## Document text:
[Start of Attachment]

The federal New Democrats have turned down the first draft of the Liberals’ much-awaited pharmacare legislation, describing the ongoing discussions as “extremely fluid”. This comes in the backdrop of the supply-and-confidence deal the government inked with the NDP, promising to present pharmacare legislation this season.
Under this agreement, the government pledged to make “progress toward a universal national pharmacare program” and finalize the first round of legislation before the year concludes. However, according to the NDP health critic, Don Davies, the first draft did not live up to the New Democrats’ hopes.
“It doesn’t meet the New Democrats’ red lines at this point,” said Davies. “We’re waiting for a next draft to come to us.”
Davies emphasized the NDP’s stand, which demands a pharmacare system financed and governed by a public single-payer system, even if it’s introduced in phases. The New Democrats’ vision is to kickstart the program with essential medicines and gradually expand, while also insisting on including the plan’s timelines within the legislation.
When questioned about the model the forthcoming legislation might adopt, Health Minister Mark Holland remained non-committal, pointing out that circumstances might shift by the time the bill is introduced.
Holland mentioned his discussions with the NDP, saying, “That process is moving back and forth, and it’s extremely fluid, and it’s changing with every conversation that we have.”
Furthermore, Holland expressed confidence that the drafted legislation will act as a foundation for national pharmacare, hinting it might not be the final representation of the program. “What we announce will certainly not be the end of the story,” Holland noted. “When we get that work done and that foundation right, it means everything else can go up more quickly thereafter.”
There’s a myriad of possibilities the government could explore while crafting the bill. From the NDP’s preferred single-payer system to a broad-brushed legislation that doesn’t detail the execution of pharmacare.
Interestingly, back in 2019, an advisory council led by Dr. Eric Hoskins indicated a single-payer system as the apparent choice after examining the best pharmacare options. Hoskins stated, “It’s also consistent with virtually every commission or committee or expert group that has looked at this issue over the decades for Canada, in recommending a single-payer public model.”
To put things into perspective, a report from 2017 by the parliamentary budget officer calculated a pharmacare plan would incur an annual expense of $19.3 billion (if executed in 2015). In today’s value, the yearly cost is approximated between $23 billion and $27 billion.
Starting with just essential medicines would require an estimated $3.5 to $4.5 billion annually, covering approximately 50% of prescriptions. “That would be an enormous victory for Canadians,” Hoskins asserted, describing the impact as “transformational.”
While Holland refrained from giving an exact timeline for the legislation’s tabling, he assured commitment to the year-end deadline set in the supply-and-confidence agreement.

[End of Attachment]

## Task list:
[A] From the pharmacare article, quote the passage that begins at the words "While Holland refrained" and stops after the words "the supply-and-confidence agreement.".
[B] In the pharmacare article, what annual expense did the 2017 report by the parliamentary budget officer calculate for a pharmacare plan?

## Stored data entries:
[Start of Attachment]

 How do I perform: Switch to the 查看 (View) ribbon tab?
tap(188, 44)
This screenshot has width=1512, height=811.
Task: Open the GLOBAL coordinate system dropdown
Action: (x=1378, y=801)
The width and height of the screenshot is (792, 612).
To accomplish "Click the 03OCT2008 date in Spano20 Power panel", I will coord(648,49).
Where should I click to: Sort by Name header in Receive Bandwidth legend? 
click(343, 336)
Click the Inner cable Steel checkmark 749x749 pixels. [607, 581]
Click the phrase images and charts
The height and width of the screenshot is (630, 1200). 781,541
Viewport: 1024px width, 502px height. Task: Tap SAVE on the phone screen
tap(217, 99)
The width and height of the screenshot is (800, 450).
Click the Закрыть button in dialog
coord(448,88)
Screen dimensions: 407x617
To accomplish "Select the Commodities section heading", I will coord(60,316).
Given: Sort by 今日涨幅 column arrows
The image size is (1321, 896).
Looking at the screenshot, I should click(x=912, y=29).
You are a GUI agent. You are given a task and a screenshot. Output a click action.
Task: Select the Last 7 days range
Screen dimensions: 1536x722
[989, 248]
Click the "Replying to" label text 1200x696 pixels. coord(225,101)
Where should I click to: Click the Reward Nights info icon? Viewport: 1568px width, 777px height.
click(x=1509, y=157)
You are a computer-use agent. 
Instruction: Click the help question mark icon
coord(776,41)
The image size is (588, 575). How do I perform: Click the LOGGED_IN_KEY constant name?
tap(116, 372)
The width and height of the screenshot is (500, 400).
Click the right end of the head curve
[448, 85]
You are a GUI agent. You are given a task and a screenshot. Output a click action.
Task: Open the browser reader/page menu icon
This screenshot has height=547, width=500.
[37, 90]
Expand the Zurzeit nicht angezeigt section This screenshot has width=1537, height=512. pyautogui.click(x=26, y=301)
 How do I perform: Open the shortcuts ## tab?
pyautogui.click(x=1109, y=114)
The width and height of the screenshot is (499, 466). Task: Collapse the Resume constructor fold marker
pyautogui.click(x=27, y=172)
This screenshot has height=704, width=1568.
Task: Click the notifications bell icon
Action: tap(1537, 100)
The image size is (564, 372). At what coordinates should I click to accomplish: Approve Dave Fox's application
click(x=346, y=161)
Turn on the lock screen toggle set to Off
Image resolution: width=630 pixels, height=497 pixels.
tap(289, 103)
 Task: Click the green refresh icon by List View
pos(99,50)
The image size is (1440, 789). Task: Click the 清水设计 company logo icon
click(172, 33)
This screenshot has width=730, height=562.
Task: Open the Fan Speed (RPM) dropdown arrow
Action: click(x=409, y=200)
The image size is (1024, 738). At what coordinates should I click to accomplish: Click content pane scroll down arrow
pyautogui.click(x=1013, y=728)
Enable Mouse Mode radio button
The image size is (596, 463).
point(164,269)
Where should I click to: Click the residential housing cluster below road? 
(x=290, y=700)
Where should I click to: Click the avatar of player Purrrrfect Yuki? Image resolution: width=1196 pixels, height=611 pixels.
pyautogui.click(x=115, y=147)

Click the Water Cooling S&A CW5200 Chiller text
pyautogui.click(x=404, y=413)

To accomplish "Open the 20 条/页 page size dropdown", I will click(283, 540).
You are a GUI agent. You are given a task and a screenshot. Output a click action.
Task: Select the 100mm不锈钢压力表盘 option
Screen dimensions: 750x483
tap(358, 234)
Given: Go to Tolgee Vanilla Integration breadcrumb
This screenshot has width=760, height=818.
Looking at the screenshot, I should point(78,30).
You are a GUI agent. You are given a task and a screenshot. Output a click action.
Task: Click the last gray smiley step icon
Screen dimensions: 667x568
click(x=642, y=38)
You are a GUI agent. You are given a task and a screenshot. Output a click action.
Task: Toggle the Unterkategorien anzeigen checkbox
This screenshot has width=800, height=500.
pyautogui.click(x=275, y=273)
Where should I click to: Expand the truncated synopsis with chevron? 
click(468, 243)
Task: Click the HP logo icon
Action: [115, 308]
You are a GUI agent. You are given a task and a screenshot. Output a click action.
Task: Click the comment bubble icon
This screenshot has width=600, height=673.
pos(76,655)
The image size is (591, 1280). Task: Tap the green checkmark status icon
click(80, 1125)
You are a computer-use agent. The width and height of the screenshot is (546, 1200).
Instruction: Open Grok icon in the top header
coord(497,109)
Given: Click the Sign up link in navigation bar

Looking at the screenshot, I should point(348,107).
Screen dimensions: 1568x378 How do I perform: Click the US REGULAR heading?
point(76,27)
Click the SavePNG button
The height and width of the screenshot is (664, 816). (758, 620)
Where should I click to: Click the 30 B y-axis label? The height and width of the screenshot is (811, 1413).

[End of Attachment]

## Replies:
[A]
While Holland refrained from giving an exact timeline for the legislation’s tabling, he assured commitment to the year-end deadline set in the supply-and-confidence agreement.

[B] $19.3 billion a year, if executed in 2015.